East v. West. Not everyone, however, found humor in the sometimes difficult and crude conditions of the frontier. Some Easterners looked with disdain upon the West. Francis Parkman, a Harvard student who traveled West, found some of the backwoodsmen he met “uncouth, mean and stupid.” In her novel A New Home—Who’ll Follow? (1839), Caroline Kirkland, a New Yorker transplanted to Michigan, portrayed the residents of a Michigan frontier village as boorish degenerates. In response some Westerners mocked Eastern standards of propriety. Tall tales, featuring superhuman heroes such as the “helliferocious fellow” Mike Fink, celebrated rather than censured the aspects of Western life Easterners found so objectionable. Fink vowed that he could outshoot, outfight, and outdrink any and all, especially effete Easterners. Sut Lovingood, the hero of George Washington Harris’s humorous sketches, proclaimed himself “a nat’ral born durn’d fool” and delighted in exposing the empty authority of parsons, circuit riders, sheriffs, and prudes. Other Westerners responded to Eastern disdain by affirming the respectability of Western culture. In the 1850s San Francisco devoted itself to becoming a capitol of grand opera. Lavish productions, luxuriously decorated opera houses, and full audiences attested to the cultural status of the West.

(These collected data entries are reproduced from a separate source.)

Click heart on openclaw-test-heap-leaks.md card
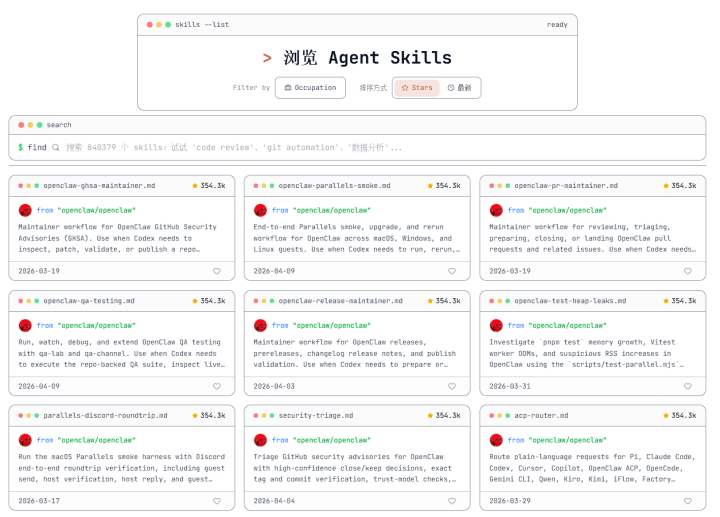 pyautogui.click(x=687, y=386)
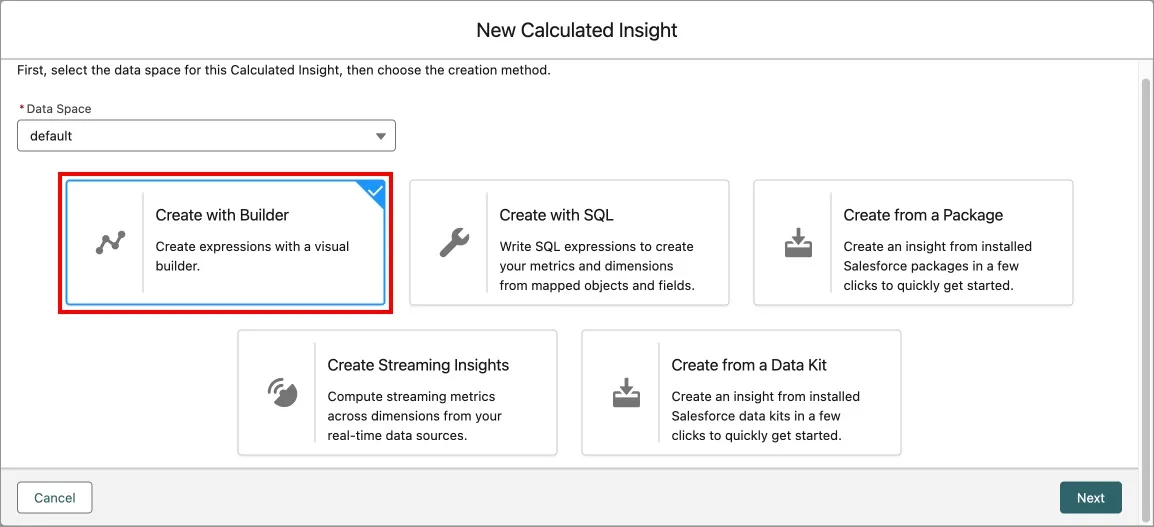Pick the Create Streaming Insights card
Screen dimensions: 1154x527
[397, 393]
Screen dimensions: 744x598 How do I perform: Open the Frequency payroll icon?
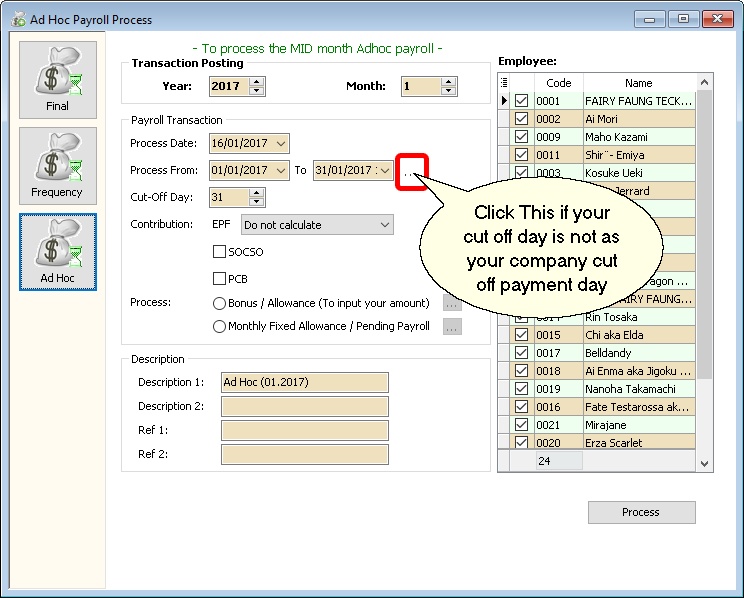57,165
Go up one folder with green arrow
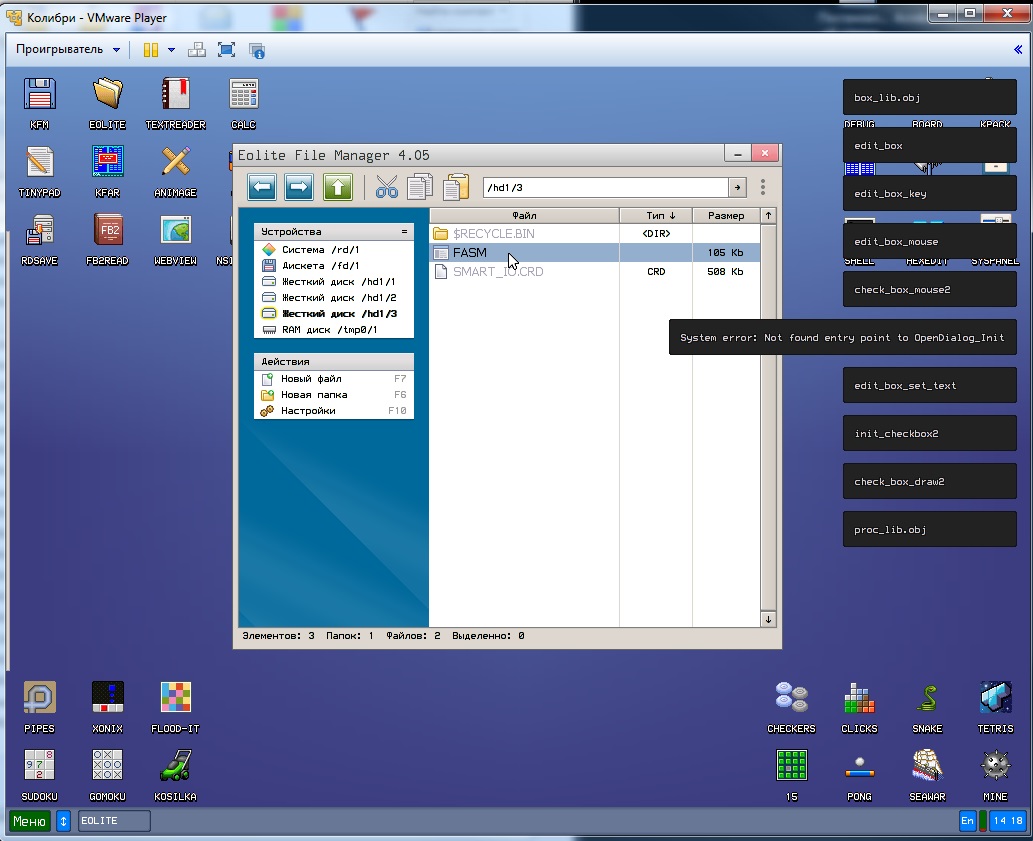1033x841 pixels. (x=338, y=187)
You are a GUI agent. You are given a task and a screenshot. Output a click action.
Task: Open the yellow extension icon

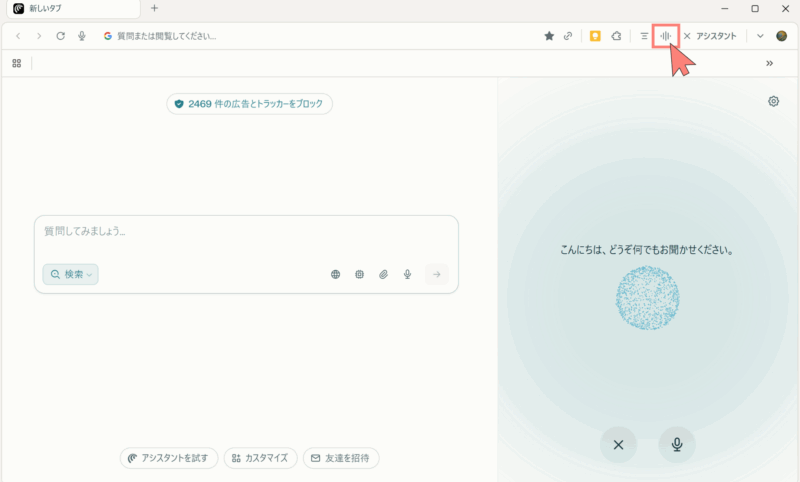[595, 36]
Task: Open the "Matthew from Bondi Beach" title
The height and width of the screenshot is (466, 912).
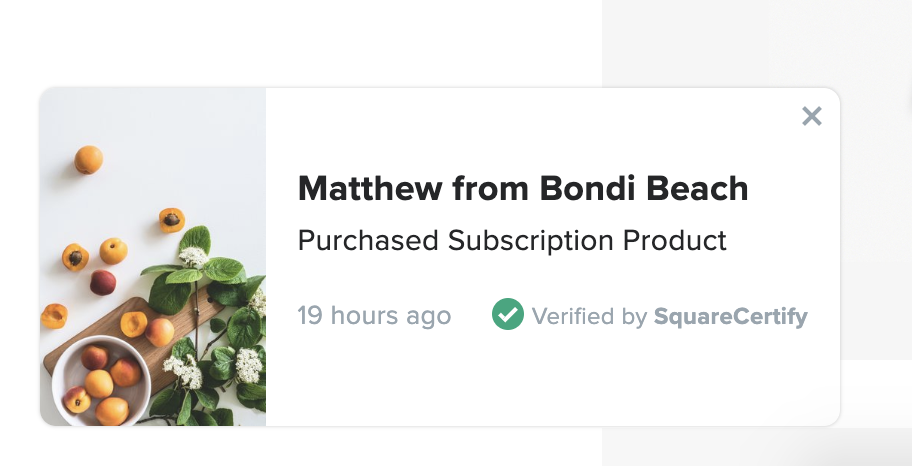Action: click(x=523, y=188)
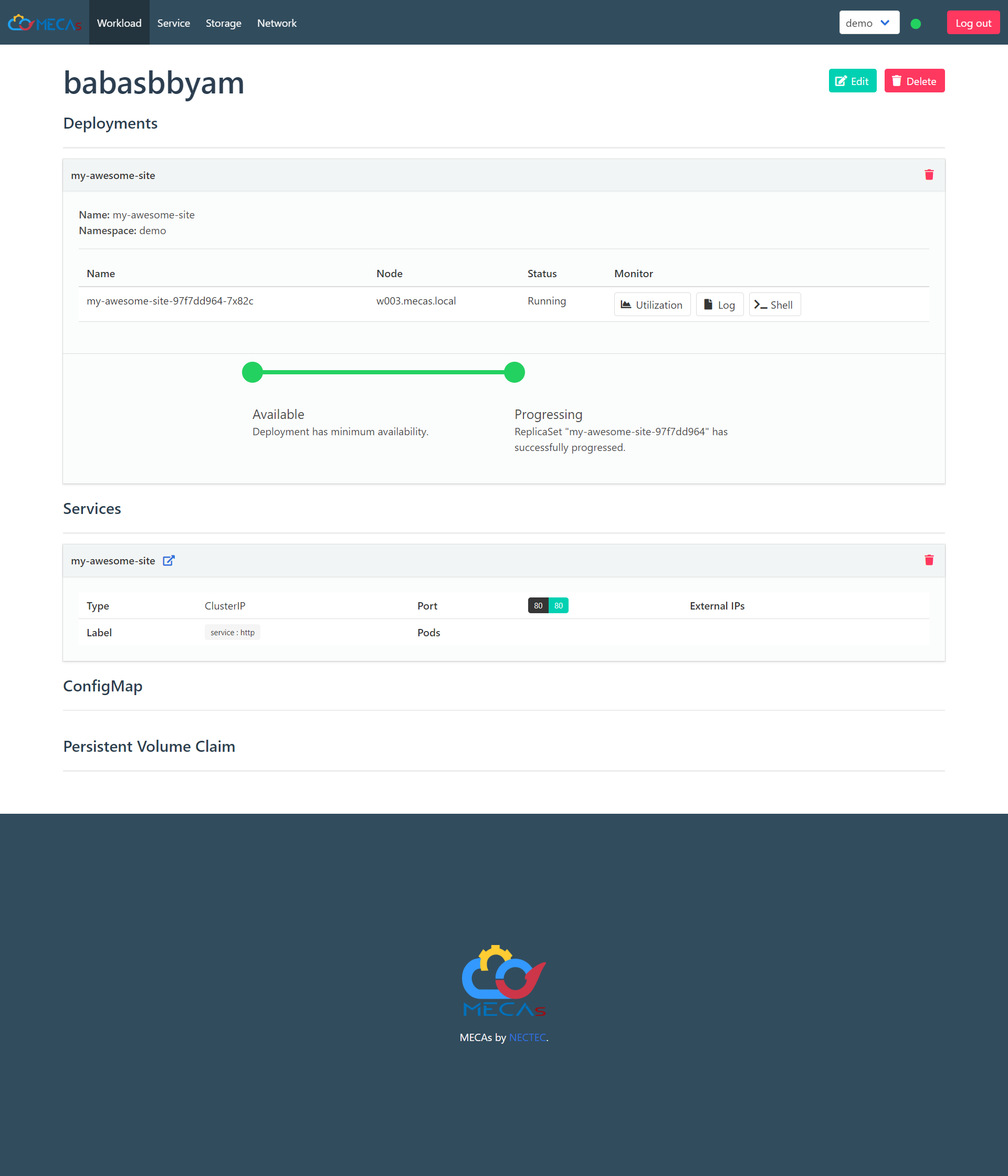The image size is (1008, 1176).
Task: Click the my-awesome-site deployment name header
Action: click(x=113, y=174)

A Question of National Destiny. At its core the questions surrounding the status and nature of the West were really questions about America as a whole. In 1845 John L. O’Sullivan, editor of United States Magazine and Democratic Review, declared that it was “our manifest destiny … to overspread the continent allotted by Providence for the free development of our yearly multiplying millions.” Many others echoed O’Sullivan’s sentiments. Hudson River School painters such as William Sontag and Asher B. Durand celebrated the spirit of progress embodied by expansion. Thomas Cole, the founder of the Hudson River School, was much more skeptical. He found the Mexican War “vile,” and warned, in his series of paintings called The Course of Empire, that empires ended in ruin. George Catlin, in his travels, discovered that American policy toward Native Americans was often brutal and ruthless. He found Indians’ “rights invaded, their morals corrupted, their land wrested from them, their customs changed.” In his view such injustice called for “national retribution.” For these and many other artists there was much at stake in the Western images they created. Their visions of the West reflected larger debates about national character and values. As the course of empire took its way, the arts followed, not only westward but also to the heart of America.